* _Short exercise_: Repeat the material below word for word, keeping every line unchanged.

* _Supplied records_:
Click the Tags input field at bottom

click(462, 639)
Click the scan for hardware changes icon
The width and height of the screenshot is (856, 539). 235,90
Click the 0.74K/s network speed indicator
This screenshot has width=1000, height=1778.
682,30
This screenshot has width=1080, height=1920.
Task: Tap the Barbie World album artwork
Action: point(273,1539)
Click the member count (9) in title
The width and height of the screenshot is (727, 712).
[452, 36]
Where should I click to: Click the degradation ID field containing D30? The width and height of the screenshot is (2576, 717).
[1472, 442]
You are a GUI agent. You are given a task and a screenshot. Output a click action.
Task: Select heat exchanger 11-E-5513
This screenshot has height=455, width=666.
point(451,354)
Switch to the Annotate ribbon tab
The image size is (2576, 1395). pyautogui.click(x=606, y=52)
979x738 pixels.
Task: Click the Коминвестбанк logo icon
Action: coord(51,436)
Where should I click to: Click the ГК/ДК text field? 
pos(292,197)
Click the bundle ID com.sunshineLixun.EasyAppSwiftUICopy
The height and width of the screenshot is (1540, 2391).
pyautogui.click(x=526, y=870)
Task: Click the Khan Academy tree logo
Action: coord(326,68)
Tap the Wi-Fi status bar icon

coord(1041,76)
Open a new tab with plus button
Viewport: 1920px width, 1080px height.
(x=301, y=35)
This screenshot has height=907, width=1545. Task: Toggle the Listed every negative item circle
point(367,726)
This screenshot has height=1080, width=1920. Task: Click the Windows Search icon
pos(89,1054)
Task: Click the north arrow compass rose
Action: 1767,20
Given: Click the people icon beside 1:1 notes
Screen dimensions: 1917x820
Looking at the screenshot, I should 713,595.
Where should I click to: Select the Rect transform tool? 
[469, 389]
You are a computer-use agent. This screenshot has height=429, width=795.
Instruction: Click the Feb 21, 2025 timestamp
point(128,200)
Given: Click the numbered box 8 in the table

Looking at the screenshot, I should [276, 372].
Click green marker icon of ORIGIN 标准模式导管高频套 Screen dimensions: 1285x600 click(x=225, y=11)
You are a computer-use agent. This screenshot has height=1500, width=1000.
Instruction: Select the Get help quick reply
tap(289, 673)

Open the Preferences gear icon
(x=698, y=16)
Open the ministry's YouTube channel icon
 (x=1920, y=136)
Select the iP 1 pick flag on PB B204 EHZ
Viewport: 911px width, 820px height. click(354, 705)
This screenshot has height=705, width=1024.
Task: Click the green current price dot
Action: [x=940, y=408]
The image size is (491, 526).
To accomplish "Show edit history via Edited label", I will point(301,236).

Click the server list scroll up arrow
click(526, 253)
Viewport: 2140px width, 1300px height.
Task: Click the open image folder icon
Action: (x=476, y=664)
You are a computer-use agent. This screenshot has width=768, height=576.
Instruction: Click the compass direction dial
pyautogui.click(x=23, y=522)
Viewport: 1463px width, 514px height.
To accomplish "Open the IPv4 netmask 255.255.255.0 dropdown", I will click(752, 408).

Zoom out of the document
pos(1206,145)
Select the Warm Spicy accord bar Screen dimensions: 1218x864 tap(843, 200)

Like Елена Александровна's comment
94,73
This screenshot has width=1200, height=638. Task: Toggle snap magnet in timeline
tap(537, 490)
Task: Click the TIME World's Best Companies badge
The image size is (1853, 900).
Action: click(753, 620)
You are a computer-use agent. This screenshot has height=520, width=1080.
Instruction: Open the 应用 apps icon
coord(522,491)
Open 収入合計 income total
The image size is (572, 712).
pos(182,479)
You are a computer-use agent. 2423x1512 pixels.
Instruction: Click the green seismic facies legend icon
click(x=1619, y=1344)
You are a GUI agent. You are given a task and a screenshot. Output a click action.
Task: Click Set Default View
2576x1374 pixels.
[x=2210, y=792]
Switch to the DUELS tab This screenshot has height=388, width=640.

* _Task output_:
Click the Tags input field at bottom

click(462, 639)
Click the scan for hardware changes icon
The width and height of the screenshot is (856, 539). 235,90
Click the 0.74K/s network speed indicator
This screenshot has width=1000, height=1778.
682,30
This screenshot has width=1080, height=1920.
Task: Tap the Barbie World album artwork
Action: point(273,1539)
Click the member count (9) in title
The width and height of the screenshot is (727, 712).
[452, 36]
Where should I click to: Click the degradation ID field containing D30? The width and height of the screenshot is (2576, 717).
[1472, 442]
You are a GUI agent. You are given a task and a screenshot. Output a click action.
Task: Select heat exchanger 11-E-5513
This screenshot has height=455, width=666.
point(451,354)
Switch to the Annotate ribbon tab
The image size is (2576, 1395). pyautogui.click(x=606, y=52)
979x738 pixels.
Task: Click the Коминвестбанк logo icon
Action: coord(51,436)
Where should I click to: Click the ГК/ДК text field? 
pos(292,197)
Click the bundle ID com.sunshineLixun.EasyAppSwiftUICopy
The height and width of the screenshot is (1540, 2391).
pyautogui.click(x=526, y=870)
Task: Click the Khan Academy tree logo
Action: coord(326,68)
Tap the Wi-Fi status bar icon

coord(1041,76)
Open a new tab with plus button
Viewport: 1920px width, 1080px height.
(x=301, y=35)
This screenshot has height=907, width=1545. Task: Toggle the Listed every negative item circle
point(367,726)
This screenshot has height=1080, width=1920. Task: Click the Windows Search icon
pos(89,1054)
Task: Click the north arrow compass rose
Action: 1767,20
Given: Click the people icon beside 1:1 notes
Screen dimensions: 1917x820
Looking at the screenshot, I should 713,595.
Where should I click to: Select the Rect transform tool? 
[469, 389]
You are a computer-use agent. This screenshot has height=429, width=795.
Instruction: Click the Feb 21, 2025 timestamp
point(128,200)
Given: Click the numbered box 8 in the table

Looking at the screenshot, I should [276, 372].
Click green marker icon of ORIGIN 标准模式导管高频套 Screen dimensions: 1285x600 click(x=225, y=11)
You are a computer-use agent. This screenshot has height=1500, width=1000.
Instruction: Select the Get help quick reply
tap(289, 673)

Open the Preferences gear icon
(x=698, y=16)
Open the ministry's YouTube channel icon
 (x=1920, y=136)
Select the iP 1 pick flag on PB B204 EHZ
Viewport: 911px width, 820px height. click(354, 705)
This screenshot has height=705, width=1024.
Task: Click the green current price dot
Action: [x=940, y=408]
The image size is (491, 526).
To accomplish "Show edit history via Edited label", I will point(301,236).

Click the server list scroll up arrow
click(526, 253)
Viewport: 2140px width, 1300px height.
Task: Click the open image folder icon
Action: (x=476, y=664)
You are a computer-use agent. This screenshot has width=768, height=576.
Instruction: Click the compass direction dial
pyautogui.click(x=23, y=522)
Viewport: 1463px width, 514px height.
To accomplish "Open the IPv4 netmask 255.255.255.0 dropdown", I will click(752, 408).

Zoom out of the document
pos(1206,145)
Select the Warm Spicy accord bar Screen dimensions: 1218x864 tap(843, 200)

Like Елена Александровна's comment
94,73
This screenshot has width=1200, height=638. Task: Toggle snap magnet in timeline
tap(537, 490)
Task: Click the TIME World's Best Companies badge
The image size is (1853, 900).
Action: click(753, 620)
You are a computer-use agent. This screenshot has height=520, width=1080.
Instruction: Open the 应用 apps icon
coord(522,491)
Open 収入合計 income total
The image size is (572, 712).
pos(182,479)
You are a computer-use agent. 2423x1512 pixels.
Instruction: Click the green seismic facies legend icon
click(x=1619, y=1344)
You are a GUI agent. You are given a task and a screenshot. Output a click action.
Task: Click Set Default View
2576x1374 pixels.
[x=2210, y=792]
Switch to the DUELS tab This screenshot has height=388, width=640.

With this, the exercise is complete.